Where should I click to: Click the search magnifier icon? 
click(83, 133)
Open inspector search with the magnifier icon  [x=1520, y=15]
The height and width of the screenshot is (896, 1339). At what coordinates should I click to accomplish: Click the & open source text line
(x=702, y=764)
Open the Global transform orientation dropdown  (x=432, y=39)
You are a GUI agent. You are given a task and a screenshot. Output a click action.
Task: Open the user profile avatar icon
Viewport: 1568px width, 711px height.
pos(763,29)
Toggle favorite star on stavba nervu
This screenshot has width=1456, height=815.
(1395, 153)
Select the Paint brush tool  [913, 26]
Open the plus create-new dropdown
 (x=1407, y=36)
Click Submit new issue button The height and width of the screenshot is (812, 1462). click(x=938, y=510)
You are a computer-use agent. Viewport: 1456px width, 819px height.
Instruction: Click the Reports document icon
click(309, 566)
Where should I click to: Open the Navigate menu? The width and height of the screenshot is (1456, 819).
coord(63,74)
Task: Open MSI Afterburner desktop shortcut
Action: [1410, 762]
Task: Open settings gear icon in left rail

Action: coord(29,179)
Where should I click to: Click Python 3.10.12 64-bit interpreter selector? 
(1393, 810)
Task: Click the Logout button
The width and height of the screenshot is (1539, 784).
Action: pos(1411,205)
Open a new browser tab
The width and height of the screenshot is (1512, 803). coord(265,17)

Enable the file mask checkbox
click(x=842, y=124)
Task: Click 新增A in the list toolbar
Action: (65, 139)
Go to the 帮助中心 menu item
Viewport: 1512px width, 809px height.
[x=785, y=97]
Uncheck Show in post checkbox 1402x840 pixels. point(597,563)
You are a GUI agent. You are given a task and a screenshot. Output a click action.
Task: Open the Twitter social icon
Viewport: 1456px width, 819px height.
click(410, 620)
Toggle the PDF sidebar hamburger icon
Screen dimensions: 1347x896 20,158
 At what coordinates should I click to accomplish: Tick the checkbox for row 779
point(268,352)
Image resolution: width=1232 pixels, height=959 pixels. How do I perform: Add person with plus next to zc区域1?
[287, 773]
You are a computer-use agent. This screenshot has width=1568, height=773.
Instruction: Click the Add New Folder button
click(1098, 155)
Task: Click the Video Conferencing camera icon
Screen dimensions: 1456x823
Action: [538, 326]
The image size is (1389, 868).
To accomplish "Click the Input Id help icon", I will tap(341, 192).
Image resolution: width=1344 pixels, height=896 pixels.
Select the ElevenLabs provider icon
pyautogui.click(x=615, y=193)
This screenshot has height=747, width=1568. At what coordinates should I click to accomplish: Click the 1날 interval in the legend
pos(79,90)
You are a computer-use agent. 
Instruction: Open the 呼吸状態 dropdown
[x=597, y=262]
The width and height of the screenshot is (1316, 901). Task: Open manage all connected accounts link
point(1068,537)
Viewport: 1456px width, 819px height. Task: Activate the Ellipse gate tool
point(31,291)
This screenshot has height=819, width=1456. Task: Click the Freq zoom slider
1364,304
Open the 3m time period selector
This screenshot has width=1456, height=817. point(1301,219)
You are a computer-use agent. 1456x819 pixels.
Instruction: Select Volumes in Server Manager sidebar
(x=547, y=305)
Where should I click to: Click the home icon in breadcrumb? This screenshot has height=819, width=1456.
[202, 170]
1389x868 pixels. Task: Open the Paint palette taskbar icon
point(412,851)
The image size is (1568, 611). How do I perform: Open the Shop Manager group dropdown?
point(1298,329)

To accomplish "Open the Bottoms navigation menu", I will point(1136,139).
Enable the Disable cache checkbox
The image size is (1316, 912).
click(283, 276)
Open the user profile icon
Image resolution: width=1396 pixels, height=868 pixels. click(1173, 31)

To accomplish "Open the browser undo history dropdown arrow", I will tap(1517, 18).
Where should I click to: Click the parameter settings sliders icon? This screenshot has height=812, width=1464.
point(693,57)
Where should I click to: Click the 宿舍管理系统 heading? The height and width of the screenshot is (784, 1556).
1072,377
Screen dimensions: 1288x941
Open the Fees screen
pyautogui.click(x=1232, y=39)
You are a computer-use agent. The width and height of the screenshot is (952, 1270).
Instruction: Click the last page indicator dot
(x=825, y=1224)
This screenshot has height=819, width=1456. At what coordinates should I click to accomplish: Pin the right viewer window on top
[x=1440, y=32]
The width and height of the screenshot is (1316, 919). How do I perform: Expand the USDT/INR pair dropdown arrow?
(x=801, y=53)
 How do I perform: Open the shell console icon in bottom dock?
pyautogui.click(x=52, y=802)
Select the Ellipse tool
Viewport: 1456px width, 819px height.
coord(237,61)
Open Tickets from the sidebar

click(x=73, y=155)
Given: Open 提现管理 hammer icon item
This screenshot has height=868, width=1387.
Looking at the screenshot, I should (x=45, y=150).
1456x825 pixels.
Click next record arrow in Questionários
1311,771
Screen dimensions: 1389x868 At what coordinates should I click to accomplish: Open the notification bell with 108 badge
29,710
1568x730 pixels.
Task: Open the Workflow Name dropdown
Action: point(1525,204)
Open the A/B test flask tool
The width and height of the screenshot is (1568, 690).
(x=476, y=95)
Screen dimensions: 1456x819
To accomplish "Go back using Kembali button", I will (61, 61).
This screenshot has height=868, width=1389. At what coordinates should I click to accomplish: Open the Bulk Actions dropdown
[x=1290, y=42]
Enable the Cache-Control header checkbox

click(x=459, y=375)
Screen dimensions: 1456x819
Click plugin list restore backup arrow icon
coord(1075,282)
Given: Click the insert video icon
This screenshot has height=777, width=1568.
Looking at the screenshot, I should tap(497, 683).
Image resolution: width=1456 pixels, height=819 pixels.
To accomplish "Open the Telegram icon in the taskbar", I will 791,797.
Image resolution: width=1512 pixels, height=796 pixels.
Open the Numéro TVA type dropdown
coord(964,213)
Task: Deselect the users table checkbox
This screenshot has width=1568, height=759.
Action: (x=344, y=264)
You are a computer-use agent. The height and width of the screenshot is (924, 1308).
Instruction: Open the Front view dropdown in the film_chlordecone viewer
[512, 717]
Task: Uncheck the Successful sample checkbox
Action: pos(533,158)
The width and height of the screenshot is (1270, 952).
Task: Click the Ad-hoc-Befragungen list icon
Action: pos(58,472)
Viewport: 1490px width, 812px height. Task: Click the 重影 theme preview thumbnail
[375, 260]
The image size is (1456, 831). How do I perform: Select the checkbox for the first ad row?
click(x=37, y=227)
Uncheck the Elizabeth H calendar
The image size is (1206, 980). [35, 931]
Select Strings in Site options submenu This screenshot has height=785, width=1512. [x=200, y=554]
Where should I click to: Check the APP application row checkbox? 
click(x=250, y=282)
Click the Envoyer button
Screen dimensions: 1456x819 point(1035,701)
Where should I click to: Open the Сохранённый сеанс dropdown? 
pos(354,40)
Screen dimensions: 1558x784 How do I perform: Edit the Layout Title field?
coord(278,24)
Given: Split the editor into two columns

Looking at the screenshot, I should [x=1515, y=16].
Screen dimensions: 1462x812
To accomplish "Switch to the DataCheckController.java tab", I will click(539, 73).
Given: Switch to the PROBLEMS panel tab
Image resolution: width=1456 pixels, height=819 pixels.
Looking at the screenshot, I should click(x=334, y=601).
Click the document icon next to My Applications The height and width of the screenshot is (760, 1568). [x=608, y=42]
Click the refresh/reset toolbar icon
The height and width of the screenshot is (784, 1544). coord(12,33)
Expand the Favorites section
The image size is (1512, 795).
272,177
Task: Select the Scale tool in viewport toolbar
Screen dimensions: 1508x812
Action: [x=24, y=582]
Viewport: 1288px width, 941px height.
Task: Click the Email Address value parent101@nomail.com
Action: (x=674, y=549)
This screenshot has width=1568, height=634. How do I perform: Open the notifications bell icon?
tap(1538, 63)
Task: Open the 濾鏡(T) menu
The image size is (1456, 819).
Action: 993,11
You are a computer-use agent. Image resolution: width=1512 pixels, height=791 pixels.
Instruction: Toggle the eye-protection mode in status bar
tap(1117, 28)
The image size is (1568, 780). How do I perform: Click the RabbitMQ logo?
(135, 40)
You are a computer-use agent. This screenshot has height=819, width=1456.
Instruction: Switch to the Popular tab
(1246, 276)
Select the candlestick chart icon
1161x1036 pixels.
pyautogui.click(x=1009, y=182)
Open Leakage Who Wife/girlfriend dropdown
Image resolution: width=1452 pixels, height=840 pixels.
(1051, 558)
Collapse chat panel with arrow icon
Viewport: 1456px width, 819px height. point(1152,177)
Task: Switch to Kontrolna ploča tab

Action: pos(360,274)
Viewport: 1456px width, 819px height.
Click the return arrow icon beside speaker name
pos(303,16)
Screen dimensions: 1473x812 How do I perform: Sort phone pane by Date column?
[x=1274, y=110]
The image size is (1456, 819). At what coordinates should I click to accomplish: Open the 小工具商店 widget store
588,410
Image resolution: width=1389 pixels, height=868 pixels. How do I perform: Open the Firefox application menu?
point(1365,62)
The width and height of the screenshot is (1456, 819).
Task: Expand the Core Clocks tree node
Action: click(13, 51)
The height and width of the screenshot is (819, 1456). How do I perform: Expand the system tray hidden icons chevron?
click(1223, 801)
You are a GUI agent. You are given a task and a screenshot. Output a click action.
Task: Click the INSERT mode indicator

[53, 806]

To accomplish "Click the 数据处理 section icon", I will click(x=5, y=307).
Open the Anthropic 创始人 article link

Task item ▸
Each line from the beginning of the entries to the line with "Open the Global" must be repeated exactly, with both end lines kept and no other lines given.

Exercise response ▸
Where should I click to: Click the search magnifier icon? 
click(83, 133)
Open inspector search with the magnifier icon  [x=1520, y=15]
The height and width of the screenshot is (896, 1339). At what coordinates should I click to accomplish: Click the & open source text line
(x=702, y=764)
Open the Global transform orientation dropdown  (x=432, y=39)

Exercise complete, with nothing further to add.